I was doing some research yesterday and there was a specific article from the New York Times that I had read back in December (about a month and a half ago) that I wanted to re-read because it had some information in it that I wanted to follow-up on. For example, there were some people quoted in the article that I wanted to try and track down and talk to. So I did a search on what I remember from the article and the date range that I remembered the article falling within. With each search, I got one or two short sentences that matched the words in my query from each matching article and then I could click on each matching article and see a canned two sentence abstract.
Long story short, none of this was enough for me to figure out whether I had the right article. I was about to sign up for their $7 / month program that would give me access to 100 articles a month but then I thought, wait, do I really want to sign up for some recurring subscribes that’s going to run me nearly $100 / year. Why don’t I do a web search for the information I’m looking for?
Sure enough, one Google search later, I had far more information than what I was looking for in that one New York Times article.
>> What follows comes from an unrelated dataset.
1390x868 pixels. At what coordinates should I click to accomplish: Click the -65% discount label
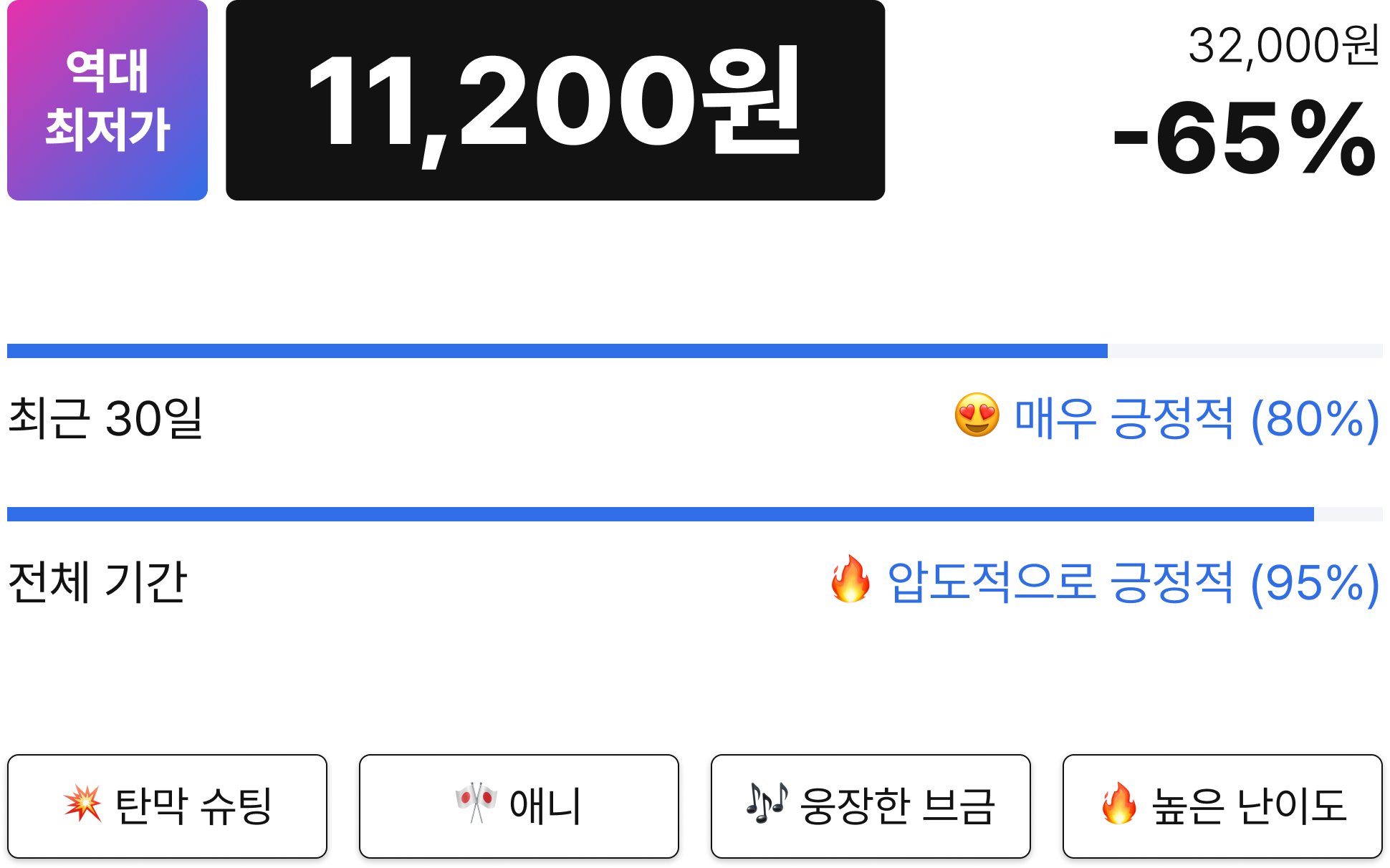tap(1245, 139)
Assuming that the New York Times’ decision to maintain a paywall is a sound one (hard for me to analyze this since I’ve never been in the content business), there are things they could be doing better. Like on that 100 article / month limit — how does that work? Does it roll over from month to month? Can I see more of an abstract to figure out whether a particular article is the article I was looking for or am I limited to the same lame duck preview? Once I’ve “purchased” an article, up to how long afterwards can I view the article? Is there a place where I can go to view all the articles that I’ve purchased access to? Why not give me an all-you-can-eat option?
For me, it wasn’t even the actual cost of the service — my questions above would have been the same whether the service had been priced at $5 / month, $15 / month or $25 / month. It was more of the principle of it — when there’s so much information out there from other news outlets that’s “freely” available, is there really something that I’d pay to get just from the New York Times?